2013年2月6日水曜日

白川総裁、任期前辞任:金融緩和積極論者に替わると経済にプラスなのか

白川総裁の任期前辞任を伝える
NHK おはよう日本
2013.2.6

白川・日銀総裁が、任期途中で辞任することになったが、金融緩和積極論者に替わることが日本経済にとってプラスになるのか。早速市場が反応した。5日午後5時1ドル92円19~20銭の円高・ドル安だったが、午後6時半には円売りが加速し、93円台半ばと2年9ヶ月前の円安・ドル高になった(毎日jp2013.2.5)。

勿論、4月には総裁の任期切れになり、副総裁の任期が3月と言うことで同時の新体制作りを考えると当然ではなるが、今後は新総裁選びが政治課題になって来たことでいろんな憶測が飛ぶ。

安倍総理の意向に沿った金融政策への転換が早まるとの見方も出てきて、総裁選びが政治問題化してきた。民主党やみんなの党は総裁選考基準を発表し、イニシアテイブをとろうとするし、みんなの党は候補者名まで言及する事態だ。

安倍総理は、日銀総裁人選について、「デフレ脱却に向け、2%目標を早期に実現するために、大胆な金融緩和を推進できる人」と条件を挙げている。

この政治の動きに「日銀の独立性」が保てるのかと懸念する人も多い。安倍総理は日銀法の改正も選択肢の一つと日銀にプレッシャーをかけ続けているので、日銀が独立性を守れるかどうかは疑問だ。

新体制になった日銀が打ち出す金融政策は、常に政治との関わりで論じられる事になる。

ところで、白川総裁の舵取りは間違いだったのか。

白川総裁は5日に、安倍総理との会談で辞任の理由を記した「私の考え」と題するペーパーを渡したそうだ(asahi.com 2013.2.5)。どんな内容かは分からないが、今までの金融政策の考え方を述べているのだろう。

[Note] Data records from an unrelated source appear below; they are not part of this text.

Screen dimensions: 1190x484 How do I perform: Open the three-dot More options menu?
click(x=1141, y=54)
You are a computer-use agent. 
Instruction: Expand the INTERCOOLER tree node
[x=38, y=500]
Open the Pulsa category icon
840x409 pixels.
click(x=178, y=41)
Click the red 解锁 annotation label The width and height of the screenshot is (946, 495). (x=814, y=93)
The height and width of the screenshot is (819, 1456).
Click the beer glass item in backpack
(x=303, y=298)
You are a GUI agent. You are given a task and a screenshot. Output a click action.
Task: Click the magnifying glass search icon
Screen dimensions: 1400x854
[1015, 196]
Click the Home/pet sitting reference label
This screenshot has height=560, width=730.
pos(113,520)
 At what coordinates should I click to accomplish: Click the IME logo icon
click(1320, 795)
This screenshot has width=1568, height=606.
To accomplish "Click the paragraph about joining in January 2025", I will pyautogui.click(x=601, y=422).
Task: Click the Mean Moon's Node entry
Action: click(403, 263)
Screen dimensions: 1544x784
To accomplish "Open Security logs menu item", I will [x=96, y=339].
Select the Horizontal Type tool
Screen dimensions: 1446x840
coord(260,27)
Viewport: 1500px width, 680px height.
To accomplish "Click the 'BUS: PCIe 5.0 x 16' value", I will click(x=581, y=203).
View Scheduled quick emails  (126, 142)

白川総裁は、日銀の独立性を堅持する能力は持っていたと思うし、記者クラブや講演会での市場に対する説明も我が国の経済の現状を解析し、金融政策を推進していたことは分かる(その金融政策の是非は別として)。しかし国会の審議では国会議員の質問と日銀の考え方は平行線のままだった。

政治家と日銀の政策での溝は、このところにあったのではないか。政治家は日銀の政策を十分に理解しようとしていなかったのではないか。過去に政権と日銀との政策の不一致で政治の言うことを聞かず、今までデフレが長引いている見方が政治には強い。

経済学者、エコノミストにも、日銀の金融政策を批判する者も多いことは確かだ。

安倍総理が、「強い経済を取り戻す」と、大胆な金融緩和を提唱した途端に市場は円安、株高に動いたことから、日銀の政策は間違っていたと烙印を押されたようなものだ。

しかし、市場は「気分屋」だ。口先政策だけで未だ実体経済に影響を与える政策は実行されていない。国民や経営者のマインドを変えていけるかどうかはこれからの問題なのだ。

そして、今後の争点は、大胆な金融緩和に消極的だと日銀を批判してきた新総裁候補者と今まで従来にない強力な緩和策を世界に先駆けて実施してきたと主張する日銀のどちらが日本経済にプラスになるかだ。

「過大な金融緩和への期待は危険だ」という日銀の声をどう聞くかだ。